# Dataset entries start

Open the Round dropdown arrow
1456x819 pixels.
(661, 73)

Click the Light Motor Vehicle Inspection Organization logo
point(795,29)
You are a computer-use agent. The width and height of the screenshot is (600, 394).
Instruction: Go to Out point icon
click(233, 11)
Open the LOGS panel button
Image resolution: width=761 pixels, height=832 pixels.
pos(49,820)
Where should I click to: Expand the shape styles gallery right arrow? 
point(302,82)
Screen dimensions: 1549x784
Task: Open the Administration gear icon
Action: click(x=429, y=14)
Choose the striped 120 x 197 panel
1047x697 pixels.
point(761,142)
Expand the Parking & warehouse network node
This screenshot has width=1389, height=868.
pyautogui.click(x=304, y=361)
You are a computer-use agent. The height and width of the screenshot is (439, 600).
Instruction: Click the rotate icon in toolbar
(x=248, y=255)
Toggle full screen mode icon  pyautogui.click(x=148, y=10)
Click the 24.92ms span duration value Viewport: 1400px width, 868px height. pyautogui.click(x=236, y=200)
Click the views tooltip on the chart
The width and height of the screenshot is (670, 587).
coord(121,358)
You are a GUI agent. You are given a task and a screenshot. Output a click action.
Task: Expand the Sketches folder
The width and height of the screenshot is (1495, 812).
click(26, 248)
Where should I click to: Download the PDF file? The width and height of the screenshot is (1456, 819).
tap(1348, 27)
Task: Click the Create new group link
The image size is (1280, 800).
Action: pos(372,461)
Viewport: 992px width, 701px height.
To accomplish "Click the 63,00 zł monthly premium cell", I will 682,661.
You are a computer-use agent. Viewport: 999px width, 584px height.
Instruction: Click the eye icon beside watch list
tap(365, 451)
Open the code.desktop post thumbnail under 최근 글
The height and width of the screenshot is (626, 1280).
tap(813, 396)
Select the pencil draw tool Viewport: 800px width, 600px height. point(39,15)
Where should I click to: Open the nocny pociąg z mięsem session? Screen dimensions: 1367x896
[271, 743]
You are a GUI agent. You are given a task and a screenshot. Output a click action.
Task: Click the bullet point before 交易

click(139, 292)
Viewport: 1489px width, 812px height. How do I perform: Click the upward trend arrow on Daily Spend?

# Dataset entries end

Please render the listing above as a JSON list of strings with one string per line, leaving out the blank lines.

§ **Correct result**
[
  "Open the Round dropdown arrow",
  "1456x819 pixels.",
  "(661, 73)",
  "Click the Light Motor Vehicle Inspection Organization logo",
  "point(795,29)",
  "You are a computer-use agent. The width and height of the screenshot is (600, 394).",
  "Instruction: Go to Out point icon",
  "click(233, 11)",
  "Open the LOGS panel button",
  "Image resolution: width=761 pixels, height=832 pixels.",
  "pos(49,820)",
  "Where should I click to: Expand the shape styles gallery right arrow? ",
  "point(302,82)",
  "Screen dimensions: 1549x784",
  "Task: Open the Administration gear icon",
  "Action: click(x=429, y=14)",
  "Choose the striped 120 x 197 panel",
  "1047x697 pixels.",
  "point(761,142)",
  "Expand the Parking & warehouse network node",
  "This screenshot has width=1389, height=868.",
  "pyautogui.click(x=304, y=361)",
  "You are a computer-use agent. The height and width of the screenshot is (439, 600).",
  "Instruction: Click the rotate icon in toolbar",
  "(x=248, y=255)",
  "Toggle full screen mode icon  pyautogui.click(x=148, y=10)",
  "Click the 24.92ms span duration value Viewport: 1400px width, 868px height. pyautogui.click(x=236, y=200)",
  "Click the views tooltip on the chart",
  "The width and height of the screenshot is (670, 587).",
  "coord(121,358)",
  "You are a GUI agent. You are given a task and a screenshot. Output a click action.",
  "Task: Expand the Sketches folder",
  "The width and height of the screenshot is (1495, 812).",
  "click(26, 248)",
  "Where should I click to: Download the PDF file? The width and height of the screenshot is (1456, 819).",
  "tap(1348, 27)",
  "Task: Click the Create new group link",
  "The image size is (1280, 800).",
  "Action: pos(372,461)",
  "Viewport: 992px width, 701px height.",
  "To accomplish \"Click the 63,00 zł monthly premium cell\", I will 682,661.",
  "You are a computer-use agent. Viewport: 999px width, 584px height.",
  "Instruction: Click the eye icon beside watch list",
  "tap(365, 451)",
  "Open the code.desktop post thumbnail under 최근 글",
  "The height and width of the screenshot is (626, 1280).",
  "tap(813, 396)",
  "Select the pencil draw tool Viewport: 800px width, 600px height. point(39,15)",
  "Where should I click to: Open the nocny pociąg z mięsem session? Screen dimensions: 1367x896",
  "[271, 743]",
  "You are a GUI agent. You are given a task and a screenshot. Output a click action.",
  "Task: Click the bullet point before 交易",
  "click(139, 292)",
  "Viewport: 1489px width, 812px height. How do I perform: Click the upward trend arrow on Daily Spend?"
]